- Lung Cancer Research
- Radiation Therapy Research
- Immunity Research
Welsh and his team are committed to finding new therapies for combating solid thoracic tumors, particularly lung cancers. Their research focuses on reactivating the immune system with radiation in order to battle not just the tumor site, but the microenvironment that it creates. Through a reactivation of the immune system with radiation the Welsh Laboratory hypothesizes that this is the key to suppressing local and distant disease, which could have applications in not just lung cancer, but other solid tumors such as breast, prostrate and pancreatic. An application of radiation to a solid tumor type stimulates antigen presentation allowing T-cells in the body to attack the cancer.

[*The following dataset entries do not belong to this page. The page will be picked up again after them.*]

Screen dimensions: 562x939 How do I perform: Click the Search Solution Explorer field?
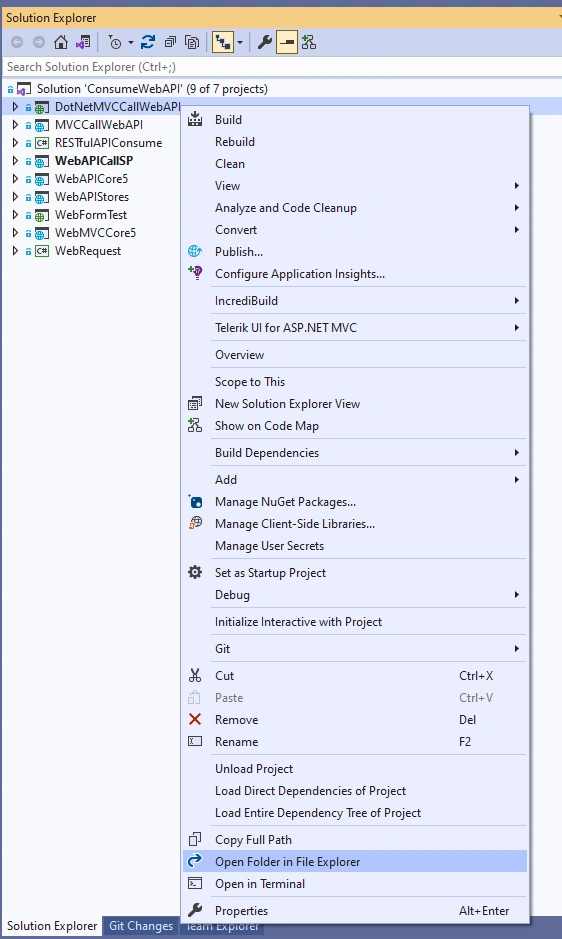click(x=281, y=66)
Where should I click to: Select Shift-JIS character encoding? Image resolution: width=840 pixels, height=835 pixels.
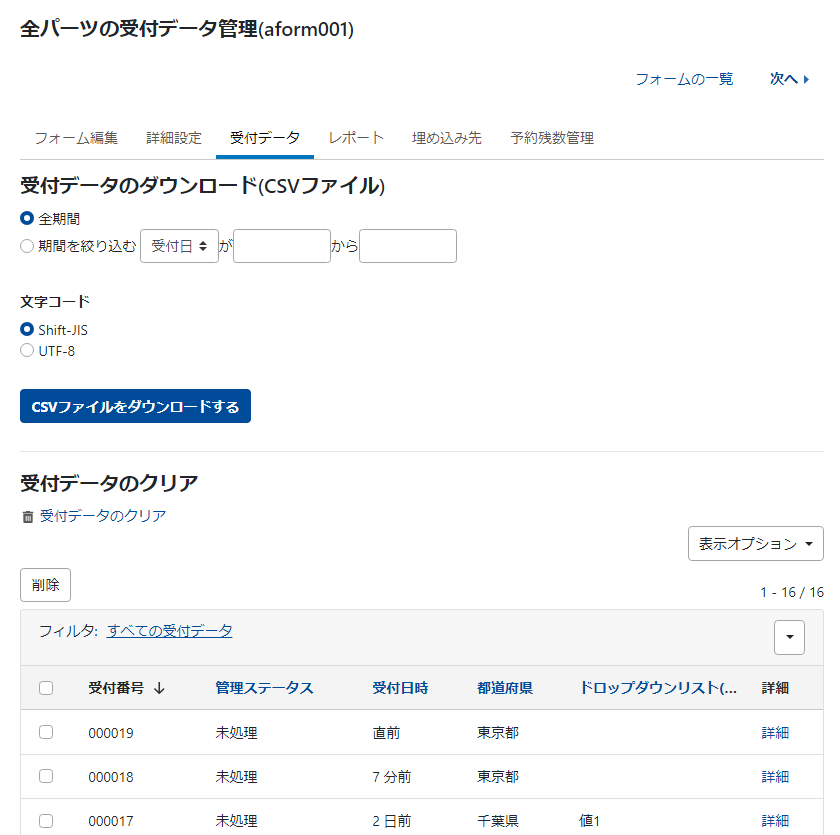coord(27,329)
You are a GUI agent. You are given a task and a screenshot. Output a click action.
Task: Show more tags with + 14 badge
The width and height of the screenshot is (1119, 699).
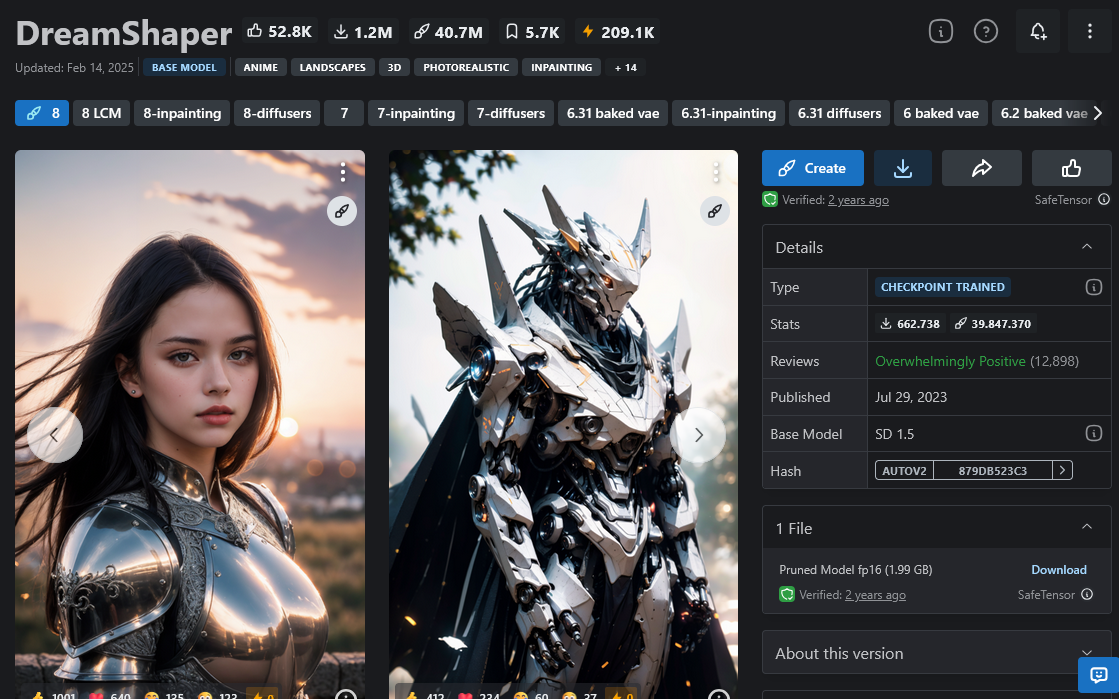point(626,68)
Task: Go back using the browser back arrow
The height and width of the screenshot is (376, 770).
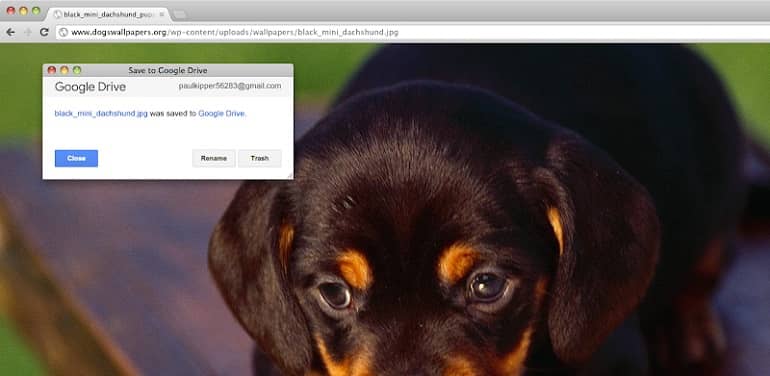Action: coord(10,32)
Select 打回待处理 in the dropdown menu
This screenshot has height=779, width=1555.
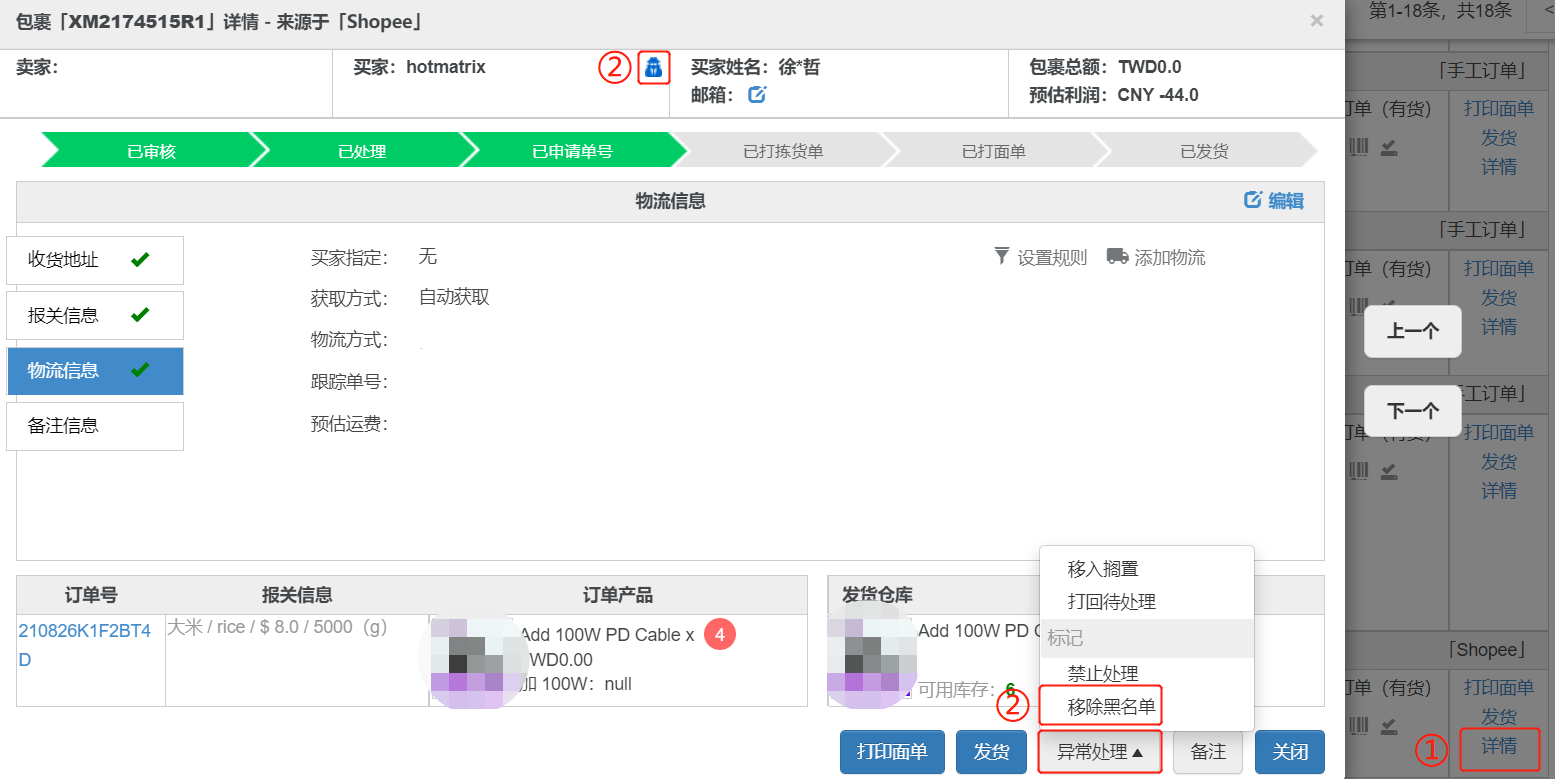(x=1111, y=602)
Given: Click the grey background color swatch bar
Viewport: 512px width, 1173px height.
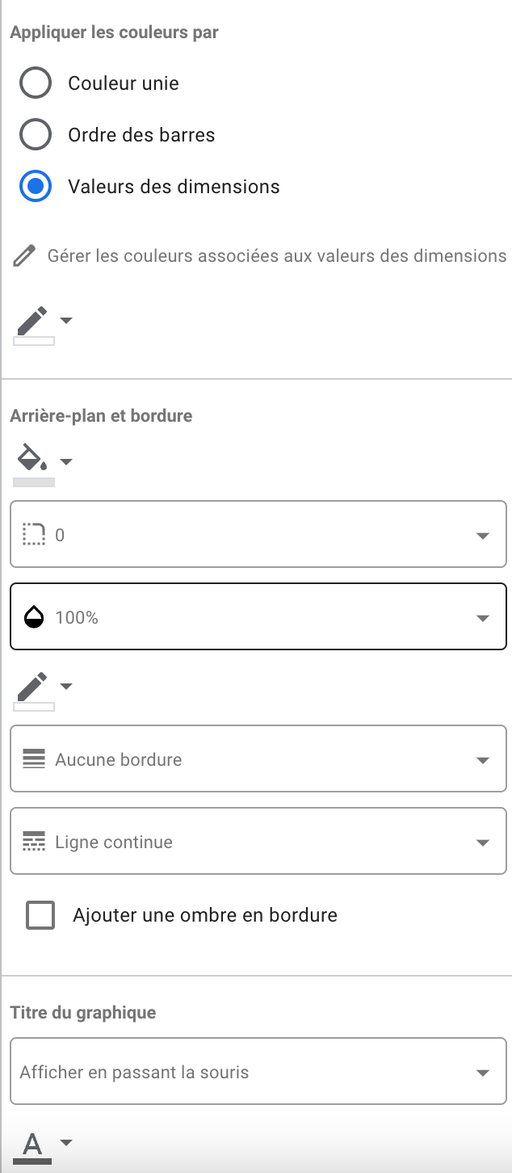Looking at the screenshot, I should (34, 483).
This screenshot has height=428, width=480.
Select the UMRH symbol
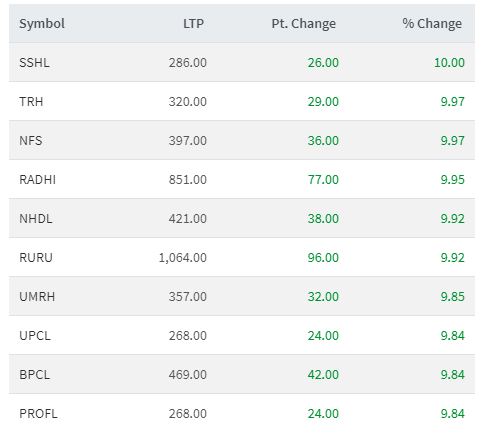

The Welsh Laboratory understands the global impact of these solid tumor cancers and aims to bring cost-efficient, easily applicable, and high results yielding therapies to the rest of the world. While, the Welsh lab has a particular focus on lung cancer all of their current research efforts will benefit a wide array of solid tumors. The Welsh Laboratory's goal is to pioneer combinatory immunotherapy and radiation to create a systemic treatment for all types of metastatic disease.
A diagnosis of cancer greatly impacts a patient’s life and his or her loved ones. Welsh and his team are discovering new pathways for immunotherapy checkpoints, investigating molecular targets, and running clinical trials combining concurrent radiation with recently FDA approved immunotherapy drugs, such as Ipilimumab and Nivolumab.
Welsh and his team are conducting exciting research that is causing a paradigm shift in the way scientists and physicians view radiation therapy. Not only does the Welsh team see the potential of radiation therapy as a form of localized tumor control, but also its potential for reactivating the immune system to serve as an in situ vaccine that promotes anti-tumor immunity. With this in mind, the Welsh Laboratory investigates the phenomenon known as the abscopal effect, in which radiation administered locally can also promote distant sites of non-irradiated tumors to respond.
Can the power of radiation be harnessed to also treat systemic cancers? What is the optimal set of conditions that create a reproducible abscopal effect in every patient with thoracic malignancies? These are some of the questions that Welsh and his team are working to answer.